- **SHORT TASK**: Render the lines below as a JSON list of strings, starting with the line that contains "This screenshot has height=576, width=1024." and going on through the line that contains "pyautogui.click(x=855, y=255)". Give one string per line and leave out blank lines.

** begin PROVIDED RECORDS **

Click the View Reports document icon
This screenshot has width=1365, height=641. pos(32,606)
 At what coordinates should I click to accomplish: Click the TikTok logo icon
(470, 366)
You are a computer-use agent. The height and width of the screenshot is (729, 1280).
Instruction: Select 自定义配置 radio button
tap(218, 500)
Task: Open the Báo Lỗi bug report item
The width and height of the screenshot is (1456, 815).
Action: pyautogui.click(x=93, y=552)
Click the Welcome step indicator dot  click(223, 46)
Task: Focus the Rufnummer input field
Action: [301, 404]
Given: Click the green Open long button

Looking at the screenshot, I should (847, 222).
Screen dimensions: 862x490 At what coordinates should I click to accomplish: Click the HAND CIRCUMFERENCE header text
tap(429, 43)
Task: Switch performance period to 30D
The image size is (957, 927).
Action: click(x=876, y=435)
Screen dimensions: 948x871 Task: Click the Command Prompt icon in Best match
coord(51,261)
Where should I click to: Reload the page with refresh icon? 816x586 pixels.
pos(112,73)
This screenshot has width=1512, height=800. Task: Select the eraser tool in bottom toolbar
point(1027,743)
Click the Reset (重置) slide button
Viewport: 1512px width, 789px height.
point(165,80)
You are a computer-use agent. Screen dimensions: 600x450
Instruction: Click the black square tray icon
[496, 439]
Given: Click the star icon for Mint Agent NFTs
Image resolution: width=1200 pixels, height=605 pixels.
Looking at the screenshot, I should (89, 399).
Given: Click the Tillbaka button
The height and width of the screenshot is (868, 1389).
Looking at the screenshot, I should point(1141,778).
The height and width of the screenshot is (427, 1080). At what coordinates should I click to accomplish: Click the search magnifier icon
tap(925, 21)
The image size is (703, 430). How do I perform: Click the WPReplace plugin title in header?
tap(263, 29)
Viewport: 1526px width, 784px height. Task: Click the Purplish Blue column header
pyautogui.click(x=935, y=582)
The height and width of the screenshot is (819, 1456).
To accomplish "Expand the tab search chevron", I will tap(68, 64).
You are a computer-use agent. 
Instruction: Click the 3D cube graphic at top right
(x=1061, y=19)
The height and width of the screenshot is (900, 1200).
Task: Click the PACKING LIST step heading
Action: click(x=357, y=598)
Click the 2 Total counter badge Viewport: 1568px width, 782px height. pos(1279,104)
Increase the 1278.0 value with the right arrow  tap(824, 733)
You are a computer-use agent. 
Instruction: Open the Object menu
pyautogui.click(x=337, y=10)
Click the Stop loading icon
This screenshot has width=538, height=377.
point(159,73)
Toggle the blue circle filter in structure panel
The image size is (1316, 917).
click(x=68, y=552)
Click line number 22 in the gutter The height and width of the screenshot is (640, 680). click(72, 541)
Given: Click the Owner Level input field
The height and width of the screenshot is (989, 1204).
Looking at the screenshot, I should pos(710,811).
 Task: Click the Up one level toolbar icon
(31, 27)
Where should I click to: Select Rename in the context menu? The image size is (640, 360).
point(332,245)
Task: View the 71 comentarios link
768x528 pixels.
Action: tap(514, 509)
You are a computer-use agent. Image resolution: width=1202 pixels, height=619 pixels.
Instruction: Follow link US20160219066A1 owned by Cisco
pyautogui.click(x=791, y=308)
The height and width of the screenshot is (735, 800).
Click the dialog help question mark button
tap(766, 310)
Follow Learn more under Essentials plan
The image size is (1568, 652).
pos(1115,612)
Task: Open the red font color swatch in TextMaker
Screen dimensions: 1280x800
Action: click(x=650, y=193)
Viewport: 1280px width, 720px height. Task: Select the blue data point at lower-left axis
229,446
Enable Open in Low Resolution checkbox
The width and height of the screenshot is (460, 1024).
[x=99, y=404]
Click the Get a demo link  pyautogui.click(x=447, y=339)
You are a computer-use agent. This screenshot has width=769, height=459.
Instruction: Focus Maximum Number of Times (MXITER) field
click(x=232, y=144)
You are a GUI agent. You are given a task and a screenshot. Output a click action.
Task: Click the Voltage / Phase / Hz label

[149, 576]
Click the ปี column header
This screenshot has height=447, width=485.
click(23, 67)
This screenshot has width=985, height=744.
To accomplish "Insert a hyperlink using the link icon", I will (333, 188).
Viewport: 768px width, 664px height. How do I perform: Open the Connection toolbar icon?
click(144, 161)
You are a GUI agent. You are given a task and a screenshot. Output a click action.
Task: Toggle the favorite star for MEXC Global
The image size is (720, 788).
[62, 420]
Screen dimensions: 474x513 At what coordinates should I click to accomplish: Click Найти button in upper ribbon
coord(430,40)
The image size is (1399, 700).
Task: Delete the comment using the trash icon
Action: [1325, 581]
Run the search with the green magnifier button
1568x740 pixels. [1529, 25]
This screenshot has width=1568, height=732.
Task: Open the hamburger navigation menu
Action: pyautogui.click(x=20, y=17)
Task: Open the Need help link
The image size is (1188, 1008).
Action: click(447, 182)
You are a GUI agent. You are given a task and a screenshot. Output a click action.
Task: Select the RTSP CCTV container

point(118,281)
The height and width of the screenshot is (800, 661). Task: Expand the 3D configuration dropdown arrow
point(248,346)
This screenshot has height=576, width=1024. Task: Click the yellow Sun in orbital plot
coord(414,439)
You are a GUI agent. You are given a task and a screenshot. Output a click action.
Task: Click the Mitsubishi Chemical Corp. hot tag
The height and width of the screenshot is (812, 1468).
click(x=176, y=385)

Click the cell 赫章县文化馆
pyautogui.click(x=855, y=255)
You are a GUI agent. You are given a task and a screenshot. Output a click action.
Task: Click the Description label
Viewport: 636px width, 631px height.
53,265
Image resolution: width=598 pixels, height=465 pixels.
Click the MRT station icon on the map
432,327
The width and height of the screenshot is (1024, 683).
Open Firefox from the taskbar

** end PROVIDED RECORDS **

- **THE REPLY**:
[
  "This screenshot has height=576, width=1024. Task: Click the yellow Sun in orbital plot",
  "coord(414,439)",
  "You are a GUI agent. You are given a task and a screenshot. Output a click action.",
  "Task: Click the Mitsubishi Chemical Corp. hot tag",
  "The height and width of the screenshot is (812, 1468).",
  "click(x=176, y=385)",
  "Click the cell 赫章县文化馆",
  "pyautogui.click(x=855, y=255)"
]